EFEWashington

A diretora gerente do Fundo Monetário Internacional (FMI), Christine Lagarde, reconheceu nesta quinta-feira que há "margem de melhora" no sistema de comércio global, mas ressaltou que deve haver "cooperação" perante as críticas frontais do presidente americano, Donald Trump.

"Sem dúvida, há margem para melhorar o sistema de comércio global (...) Mas deve ser feito de maneira cooperativa", indicou Lagarde em entrevista coletiva no início da assembleia do FMI e do Banco Mundial (BM).

O encontro será o primeiro com a participação do novo governo de Trump, representado pelo secretário do Tesouro, Steven Mnuchin, que lidera uma cruzada contra a globalização e a favor do nacionalismo econômico.

Lagarde afirmou que nas reuniões serão discutidos os meios de "como fazer o comércio mais justo e eficaz possível" e acrescentou que "isso inclui um campo equilibrado e não recorrer a medidas protecionistas".

Para a diretora do FMI, o comércio foi um dos "principais motores" de crescimento das últimas décadas, por isso é importante defendê-lo para que contribua com a revitalização econômica.

As diferenças entre o FMI e Washington ficaram mais evidentes nesta semana quando o secretário de Comércio, Wilbur Ross, qualificou de "estupidez" as acusações de que os EUA estão adotando uma postura protecionista.

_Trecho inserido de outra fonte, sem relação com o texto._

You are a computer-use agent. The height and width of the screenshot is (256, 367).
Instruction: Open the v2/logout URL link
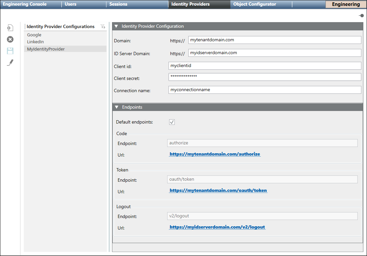click(x=217, y=227)
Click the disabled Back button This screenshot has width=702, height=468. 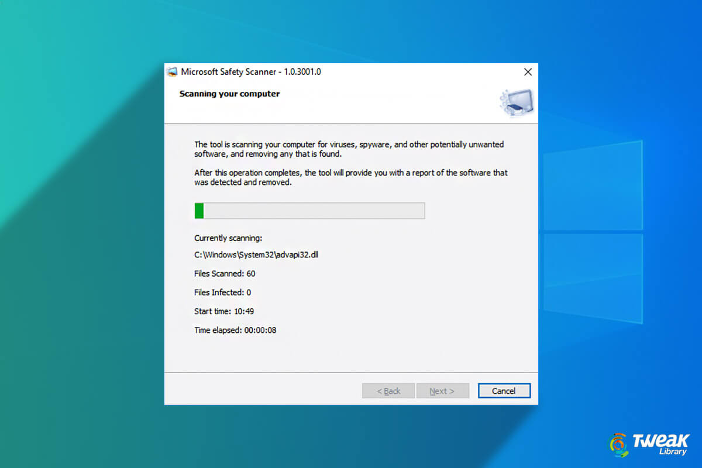point(388,391)
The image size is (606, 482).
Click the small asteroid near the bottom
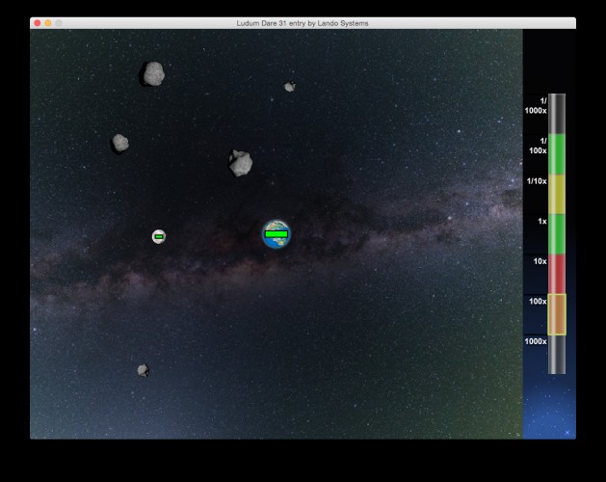pos(143,370)
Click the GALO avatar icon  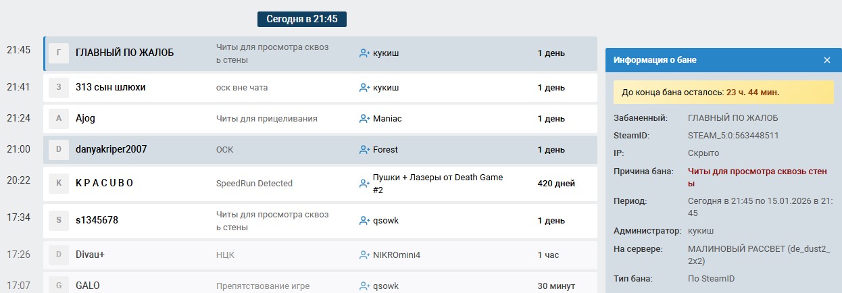pos(59,285)
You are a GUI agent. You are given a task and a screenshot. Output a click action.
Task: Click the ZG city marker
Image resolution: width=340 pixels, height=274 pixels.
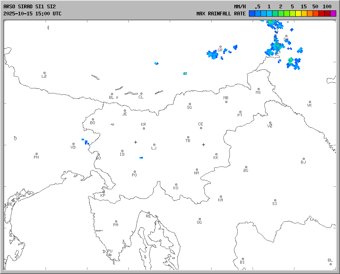(246, 167)
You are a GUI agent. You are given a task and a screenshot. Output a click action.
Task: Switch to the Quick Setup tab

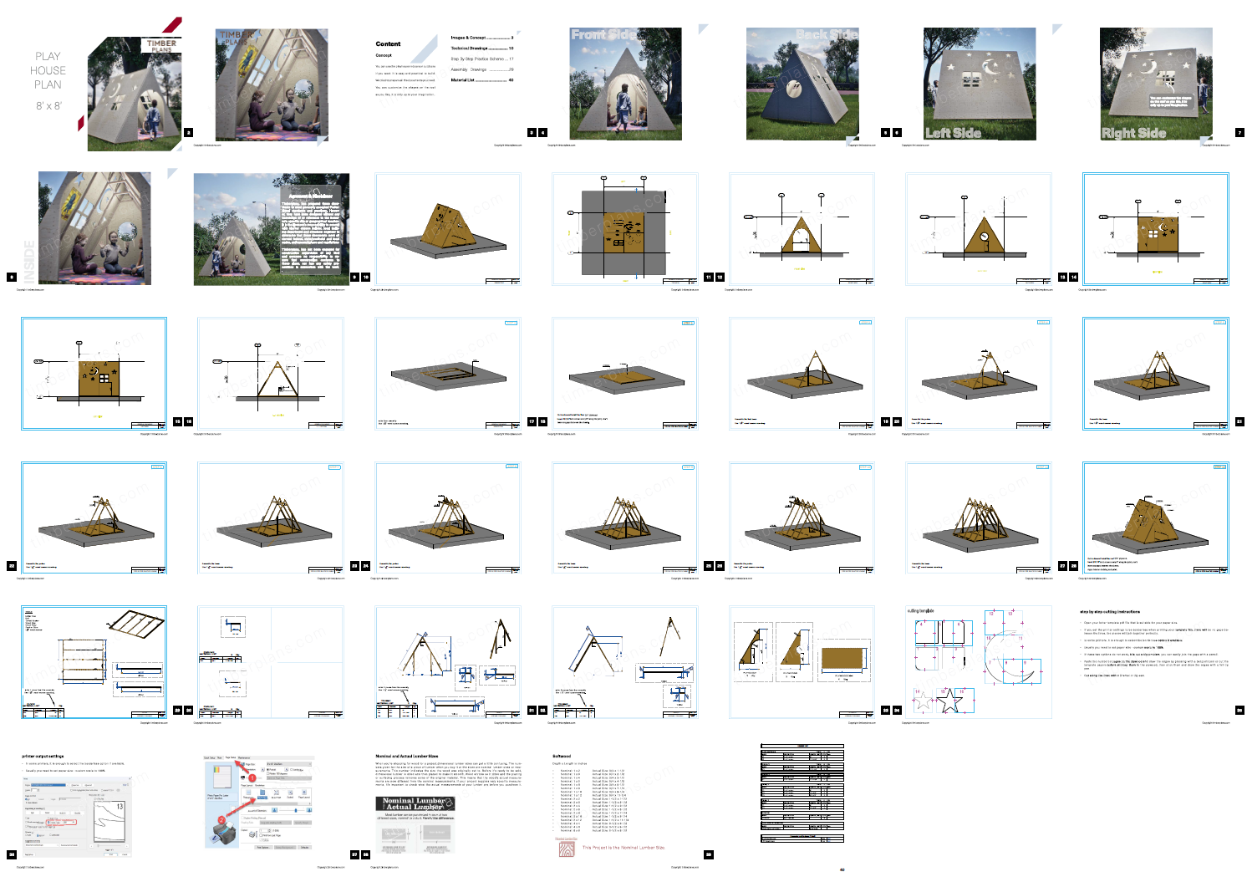click(210, 757)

O presidente americano também deve assinar nesta quinta-feira um memorando para reativar uma lei de 1962 que lhe permitirá impor restrições às importações por motivos de segurança nacional.

Assim que chegou ao poder, Trump retirou os EUA do Acordo Transpacífico (TPP), negociado por seu antecessor, Barack Obama, com outros 11 países do Pacífico; e prometeu renegociar o Tratado de Livre Comércio da América do Norte (Nafta) com México e Canadá, por considerá-lo "desastroso" para os trabalhadores americanos.